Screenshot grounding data
──────
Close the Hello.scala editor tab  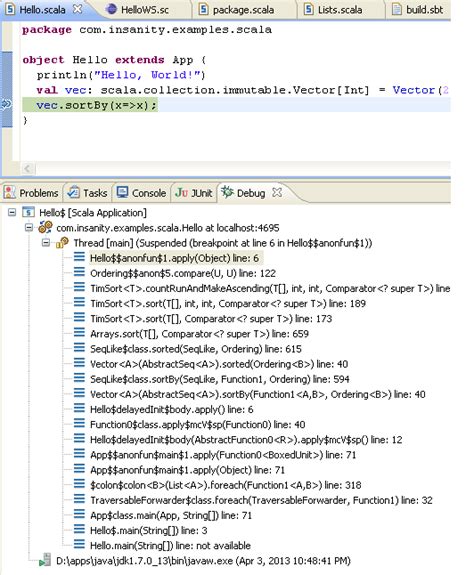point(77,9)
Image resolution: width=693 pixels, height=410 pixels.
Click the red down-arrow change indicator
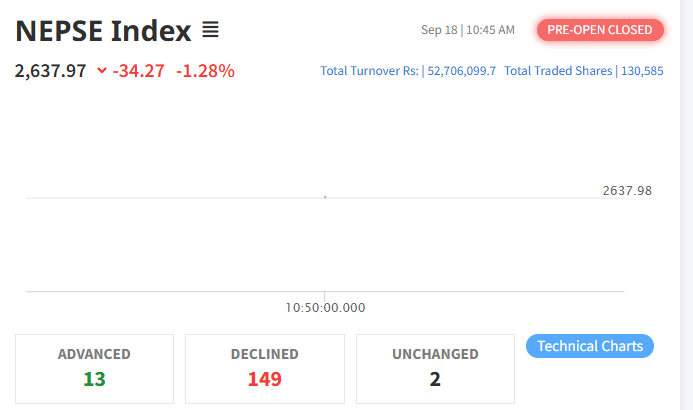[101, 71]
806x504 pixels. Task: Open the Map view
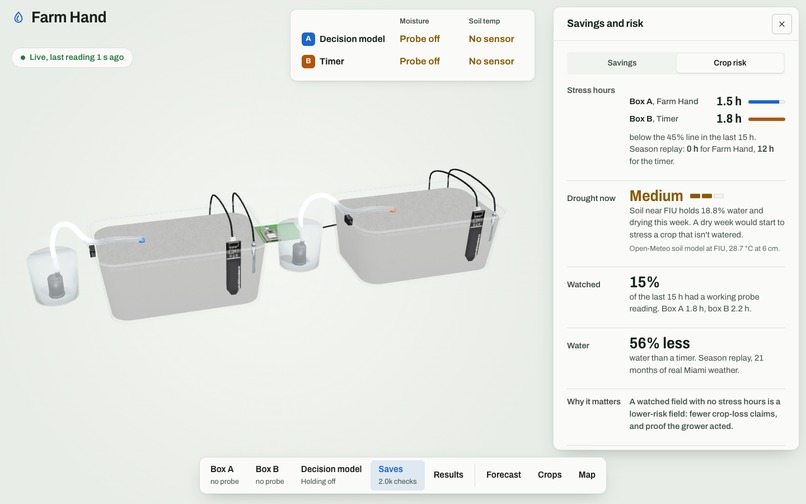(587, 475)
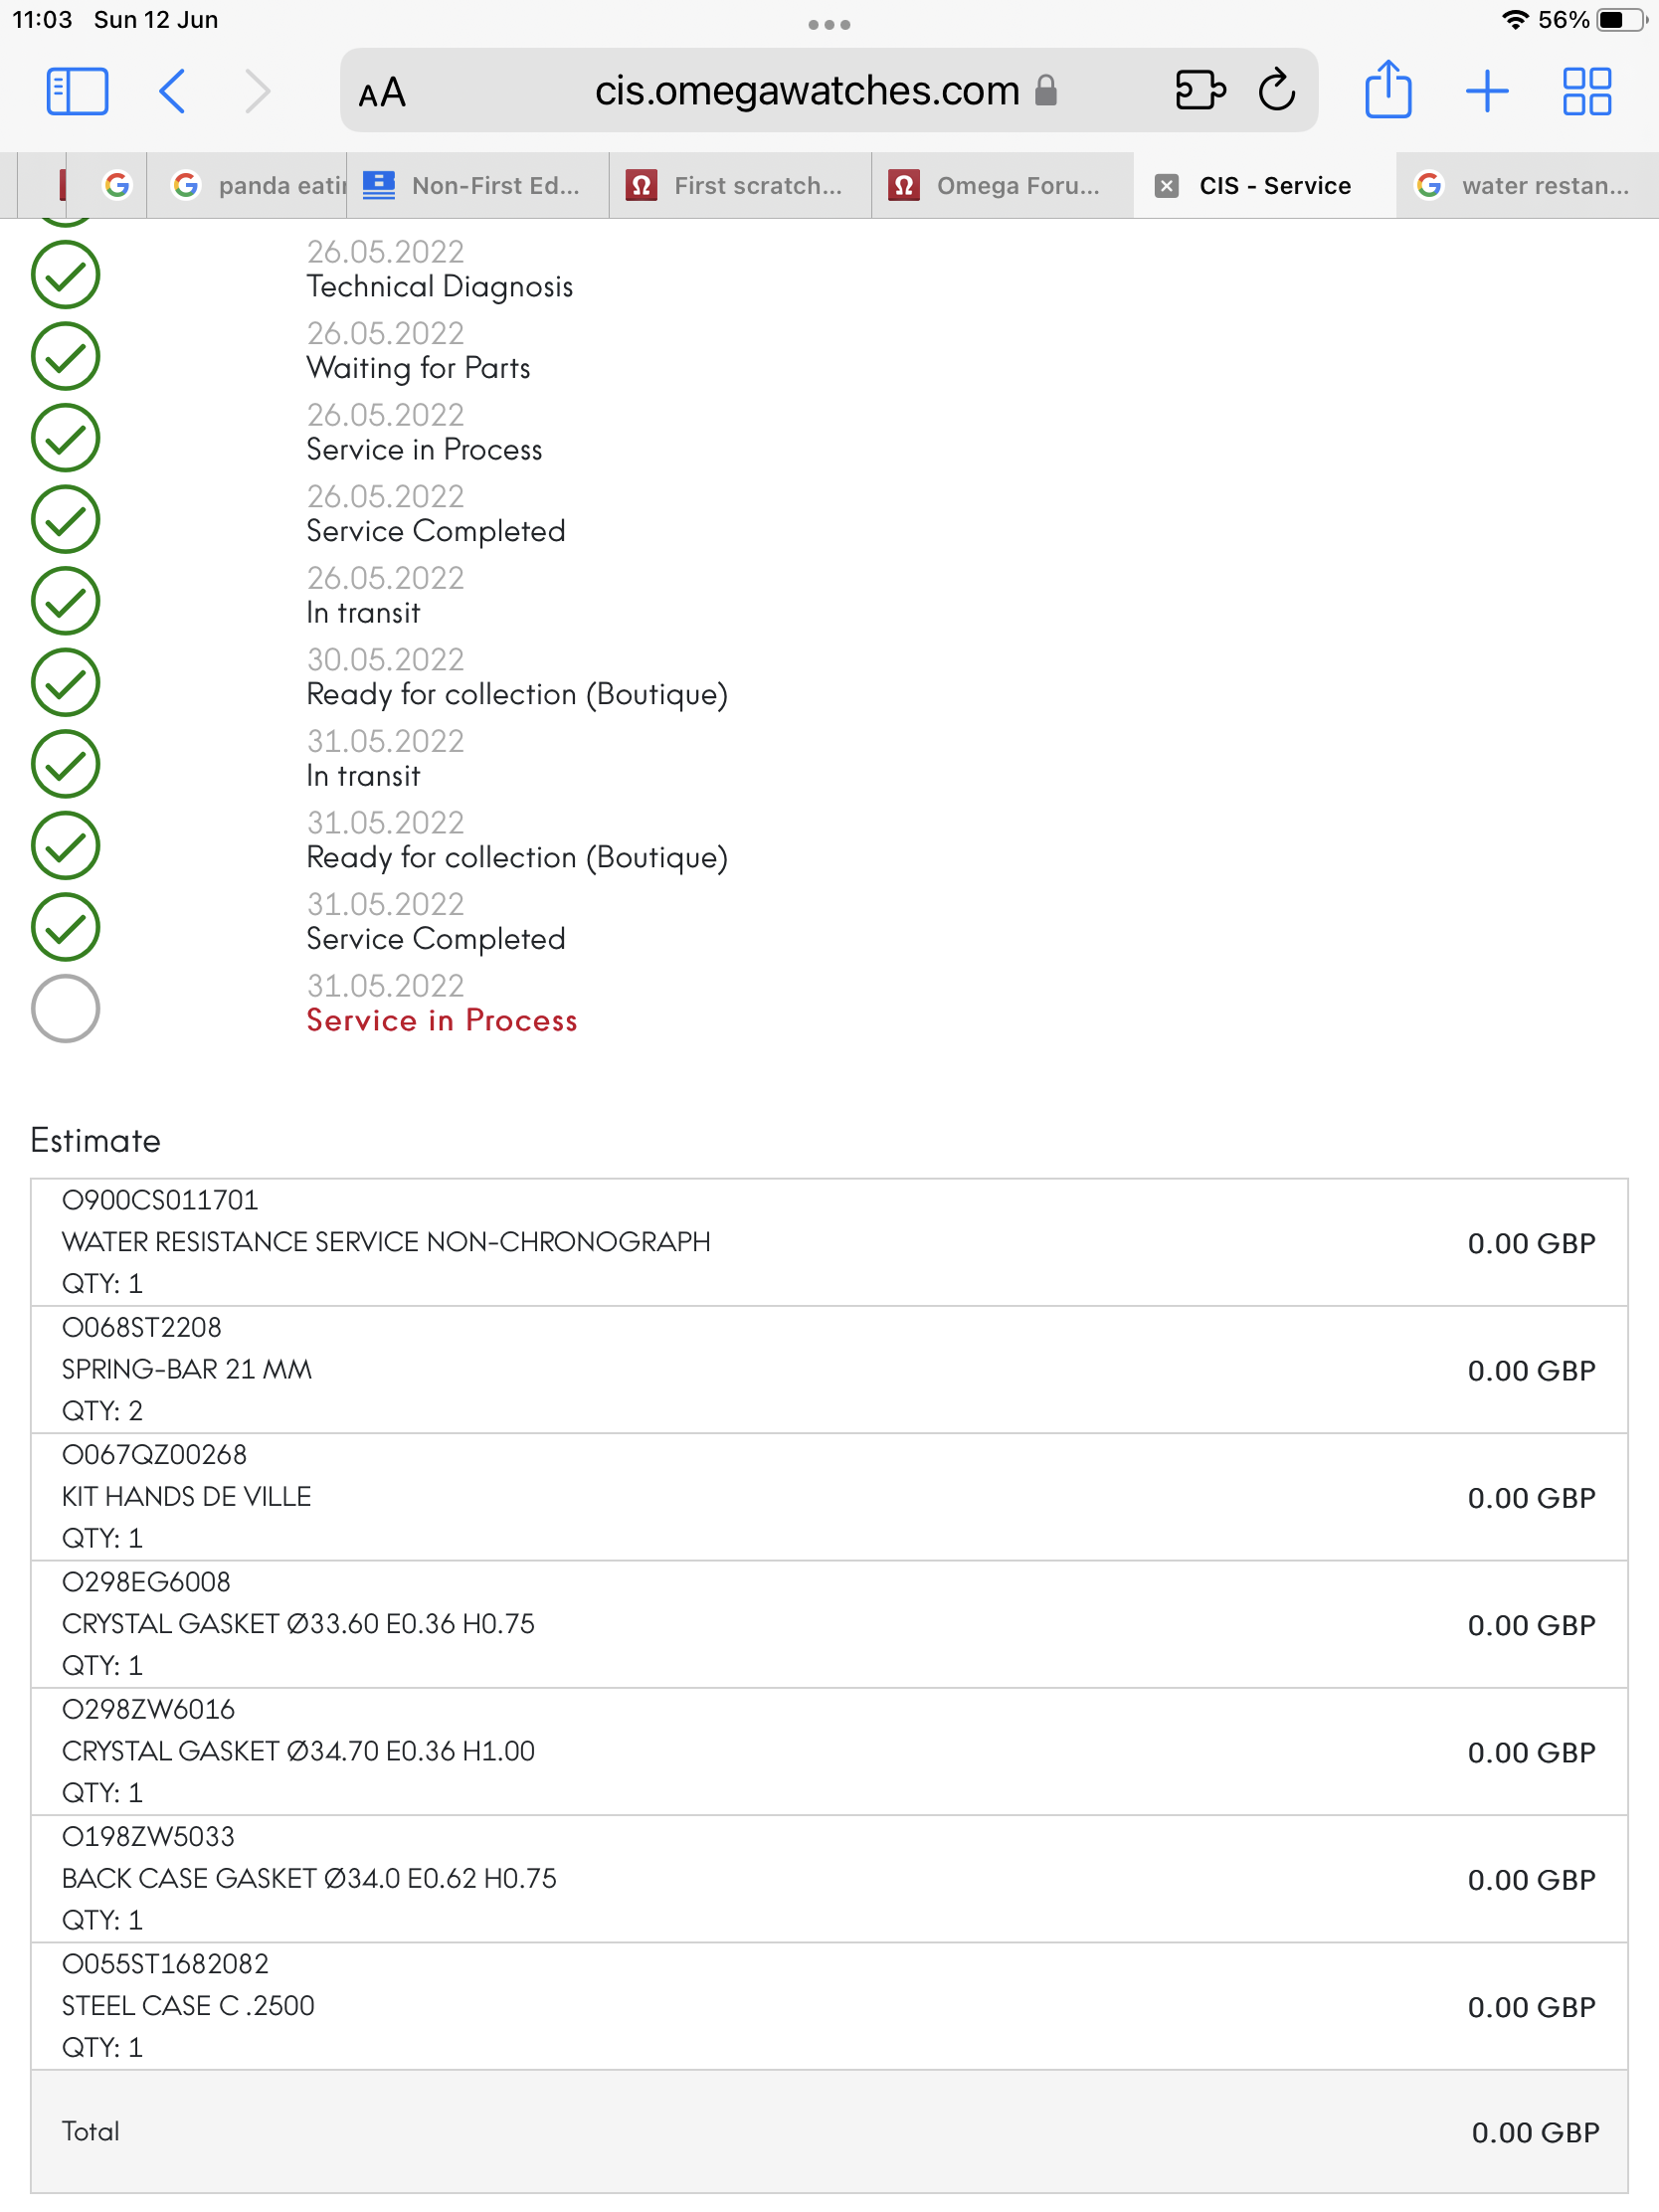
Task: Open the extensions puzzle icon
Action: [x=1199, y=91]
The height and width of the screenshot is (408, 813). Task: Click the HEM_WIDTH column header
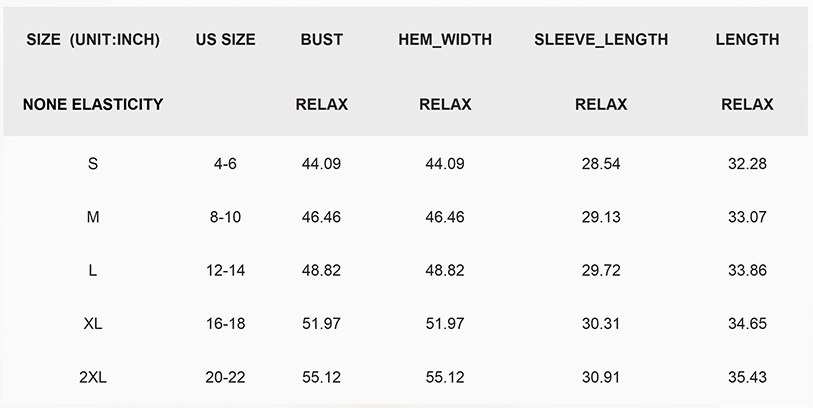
──────
▶ **To do**: Find the line containing "806x504 pixels. Task: Open the Map view" in the records above, then copy it and every line after it exactly, through the last one, without any pictures.

▶ **Expected answer**:
806x504 pixels. Task: Open the Map view
(587, 475)
Task: Open the extensions puzzle icon
Action: [x=1199, y=91]
The height and width of the screenshot is (408, 813). Task: Click the HEM_WIDTH column header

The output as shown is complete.